• About this task: Below are the records; count how many of their lines carry "computer" and give only the number.

+++ Records for this exercise

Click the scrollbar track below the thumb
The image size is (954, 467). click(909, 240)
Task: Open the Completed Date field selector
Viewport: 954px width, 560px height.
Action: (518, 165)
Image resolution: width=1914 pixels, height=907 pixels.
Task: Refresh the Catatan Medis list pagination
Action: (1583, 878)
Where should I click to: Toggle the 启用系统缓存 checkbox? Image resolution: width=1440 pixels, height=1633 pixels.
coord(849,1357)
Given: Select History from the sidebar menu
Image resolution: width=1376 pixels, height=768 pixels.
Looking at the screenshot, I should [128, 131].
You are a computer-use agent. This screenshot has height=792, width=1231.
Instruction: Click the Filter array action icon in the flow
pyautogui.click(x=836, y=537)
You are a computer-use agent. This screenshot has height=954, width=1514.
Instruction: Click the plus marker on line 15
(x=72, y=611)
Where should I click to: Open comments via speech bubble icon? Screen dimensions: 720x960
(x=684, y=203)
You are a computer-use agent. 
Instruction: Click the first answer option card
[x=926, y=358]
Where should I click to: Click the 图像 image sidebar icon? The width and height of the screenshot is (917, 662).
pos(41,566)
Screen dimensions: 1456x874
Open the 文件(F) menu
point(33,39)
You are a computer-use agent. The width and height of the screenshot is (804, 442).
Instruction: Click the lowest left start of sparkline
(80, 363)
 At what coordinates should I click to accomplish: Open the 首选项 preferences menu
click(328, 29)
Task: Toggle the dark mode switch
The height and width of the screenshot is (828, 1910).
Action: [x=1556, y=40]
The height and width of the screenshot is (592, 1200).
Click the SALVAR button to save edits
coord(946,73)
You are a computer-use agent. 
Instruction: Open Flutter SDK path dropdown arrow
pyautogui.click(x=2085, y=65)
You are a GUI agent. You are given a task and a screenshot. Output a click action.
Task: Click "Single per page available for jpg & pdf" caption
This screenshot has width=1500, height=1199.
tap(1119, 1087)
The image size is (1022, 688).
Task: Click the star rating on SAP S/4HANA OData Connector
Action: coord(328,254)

++++++

• Output of the exercise: 5